* What you are asked to do
Retyping the entire listing exactly is the task.

Segment Open

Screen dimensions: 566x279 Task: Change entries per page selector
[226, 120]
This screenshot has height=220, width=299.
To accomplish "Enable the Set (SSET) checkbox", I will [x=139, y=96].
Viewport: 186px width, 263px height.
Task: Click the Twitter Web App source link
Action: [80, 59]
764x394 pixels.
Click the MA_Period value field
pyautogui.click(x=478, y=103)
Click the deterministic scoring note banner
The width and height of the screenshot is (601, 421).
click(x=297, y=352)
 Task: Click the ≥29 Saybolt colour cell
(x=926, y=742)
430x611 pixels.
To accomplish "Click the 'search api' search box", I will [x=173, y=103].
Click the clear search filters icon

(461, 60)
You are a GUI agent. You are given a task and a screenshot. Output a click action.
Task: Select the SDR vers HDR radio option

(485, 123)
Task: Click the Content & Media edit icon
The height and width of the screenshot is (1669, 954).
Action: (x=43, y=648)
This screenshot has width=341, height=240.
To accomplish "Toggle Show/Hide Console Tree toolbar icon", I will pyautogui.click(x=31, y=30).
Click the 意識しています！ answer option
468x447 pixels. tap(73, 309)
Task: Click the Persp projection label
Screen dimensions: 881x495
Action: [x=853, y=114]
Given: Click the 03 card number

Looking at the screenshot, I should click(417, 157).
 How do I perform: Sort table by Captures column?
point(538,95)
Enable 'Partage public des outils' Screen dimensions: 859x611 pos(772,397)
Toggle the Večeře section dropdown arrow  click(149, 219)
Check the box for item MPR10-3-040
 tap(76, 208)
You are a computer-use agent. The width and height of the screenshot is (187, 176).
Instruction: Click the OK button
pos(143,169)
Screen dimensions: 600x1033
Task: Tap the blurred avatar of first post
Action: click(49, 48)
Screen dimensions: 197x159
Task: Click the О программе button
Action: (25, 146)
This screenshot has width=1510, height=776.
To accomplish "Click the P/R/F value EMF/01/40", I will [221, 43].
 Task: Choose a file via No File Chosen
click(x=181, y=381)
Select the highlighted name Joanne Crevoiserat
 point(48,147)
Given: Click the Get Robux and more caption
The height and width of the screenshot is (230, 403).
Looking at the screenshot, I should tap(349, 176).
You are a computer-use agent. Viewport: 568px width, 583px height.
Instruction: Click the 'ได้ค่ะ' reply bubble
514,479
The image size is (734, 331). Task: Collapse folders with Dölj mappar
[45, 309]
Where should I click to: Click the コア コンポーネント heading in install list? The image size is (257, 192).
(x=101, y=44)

Segment Closed

* Answer to this exercise
Screen dimensions: 566x279 Task: Change entries per page selector
[226, 120]
This screenshot has height=220, width=299.
To accomplish "Enable the Set (SSET) checkbox", I will [x=139, y=96].
Viewport: 186px width, 263px height.
Task: Click the Twitter Web App source link
Action: [80, 59]
764x394 pixels.
Click the MA_Period value field
pyautogui.click(x=478, y=103)
Click the deterministic scoring note banner
The width and height of the screenshot is (601, 421).
click(x=297, y=352)
 Task: Click the ≥29 Saybolt colour cell
(x=926, y=742)
430x611 pixels.
To accomplish "Click the 'search api' search box", I will [x=173, y=103].
Click the clear search filters icon

(461, 60)
You are a GUI agent. You are given a task and a screenshot. Output a click action.
Task: Select the SDR vers HDR radio option

(485, 123)
Task: Click the Content & Media edit icon
The height and width of the screenshot is (1669, 954).
Action: (x=43, y=648)
This screenshot has width=341, height=240.
To accomplish "Toggle Show/Hide Console Tree toolbar icon", I will pyautogui.click(x=31, y=30).
Click the 意識しています！ answer option
468x447 pixels. tap(73, 309)
Task: Click the Persp projection label
Screen dimensions: 881x495
Action: [x=853, y=114]
Given: Click the 03 card number

Looking at the screenshot, I should click(417, 157).
 How do I perform: Sort table by Captures column?
point(538,95)
Enable 'Partage public des outils' Screen dimensions: 859x611 pos(772,397)
Toggle the Večeře section dropdown arrow  click(149, 219)
Check the box for item MPR10-3-040
 tap(76, 208)
You are a computer-use agent. The width and height of the screenshot is (187, 176).
Instruction: Click the OK button
pos(143,169)
Screen dimensions: 600x1033
Task: Tap the blurred avatar of first post
Action: click(49, 48)
Screen dimensions: 197x159
Task: Click the О программе button
Action: (25, 146)
This screenshot has width=1510, height=776.
To accomplish "Click the P/R/F value EMF/01/40", I will [221, 43].
 Task: Choose a file via No File Chosen
click(x=181, y=381)
Select the highlighted name Joanne Crevoiserat
 point(48,147)
Given: Click the Get Robux and more caption
The height and width of the screenshot is (230, 403).
Looking at the screenshot, I should tap(349, 176).
You are a computer-use agent. Viewport: 568px width, 583px height.
Instruction: Click the 'ได้ค่ะ' reply bubble
514,479
The image size is (734, 331). Task: Collapse folders with Dölj mappar
[45, 309]
Where should I click to: Click the コア コンポーネント heading in install list? The image size is (257, 192).
(x=101, y=44)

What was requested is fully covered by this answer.